> **Dataset records**
===

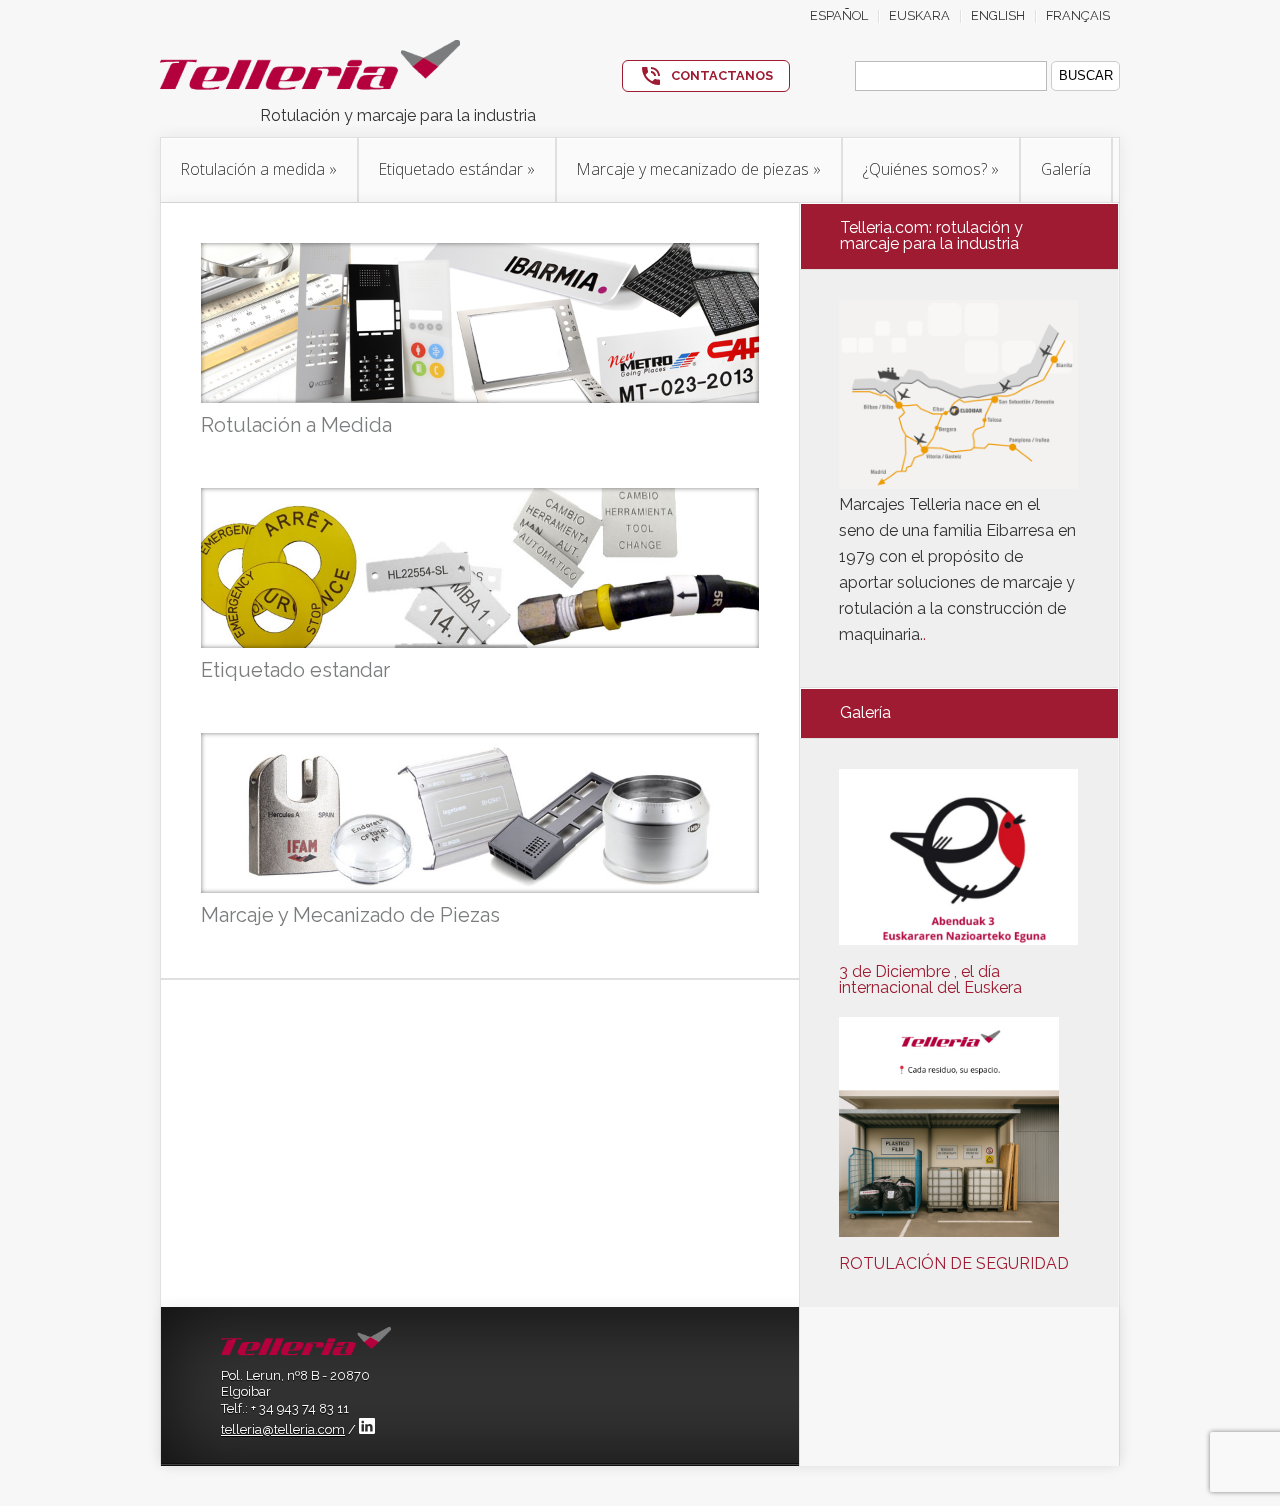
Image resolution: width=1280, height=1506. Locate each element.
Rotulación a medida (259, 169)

===

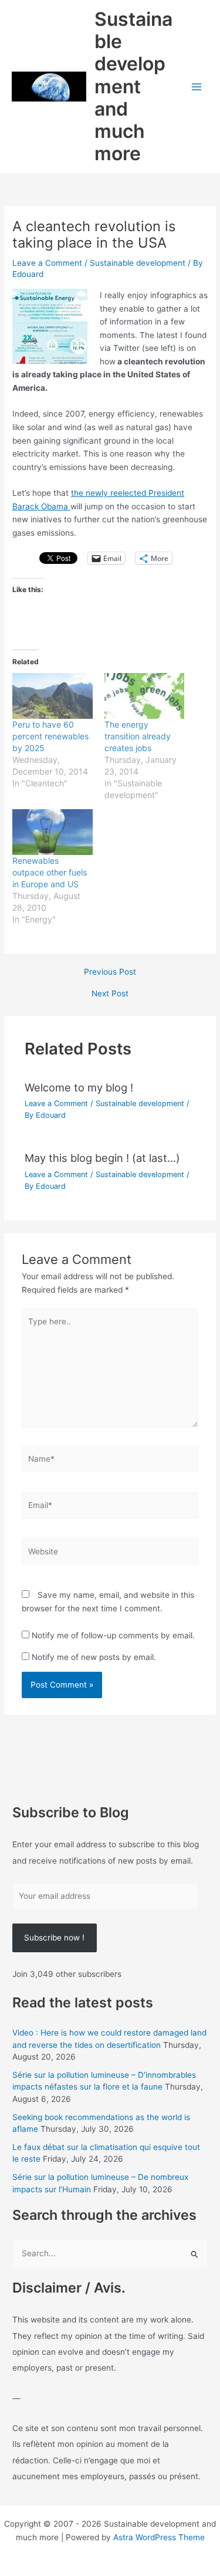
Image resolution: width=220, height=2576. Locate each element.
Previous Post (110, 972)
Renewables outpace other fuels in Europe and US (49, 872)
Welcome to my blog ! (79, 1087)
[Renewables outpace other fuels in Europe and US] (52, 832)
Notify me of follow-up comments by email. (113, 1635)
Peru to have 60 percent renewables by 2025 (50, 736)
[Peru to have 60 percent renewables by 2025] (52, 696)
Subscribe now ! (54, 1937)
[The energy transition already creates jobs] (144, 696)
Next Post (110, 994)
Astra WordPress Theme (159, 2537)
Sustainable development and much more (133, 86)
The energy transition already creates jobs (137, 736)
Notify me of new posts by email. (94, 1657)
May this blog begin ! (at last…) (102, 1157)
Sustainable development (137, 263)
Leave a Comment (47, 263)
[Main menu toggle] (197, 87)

===

> **How to complete this task**
From the records above, give again exactly the lines running from the line with "Notify me of follow-up" to the line with "[Main menu toggle] (197, 87)", inclusive.

> **Written response**
Notify me of follow-up comments by email. (113, 1635)
Peru to have 60 percent renewables by 2025 (50, 736)
[Peru to have 60 percent renewables by 2025] (52, 696)
Subscribe now ! (54, 1937)
[The energy transition already creates jobs] (144, 696)
Next Post (110, 994)
Astra WordPress Theme (159, 2537)
Sustainable development and much more (133, 86)
The energy transition already creates jobs (137, 736)
Notify me of new posts by email. (94, 1657)
May this blog begin ! (at last…) (102, 1157)
Sustainable development (137, 263)
Leave a Comment (47, 263)
[Main menu toggle] (197, 87)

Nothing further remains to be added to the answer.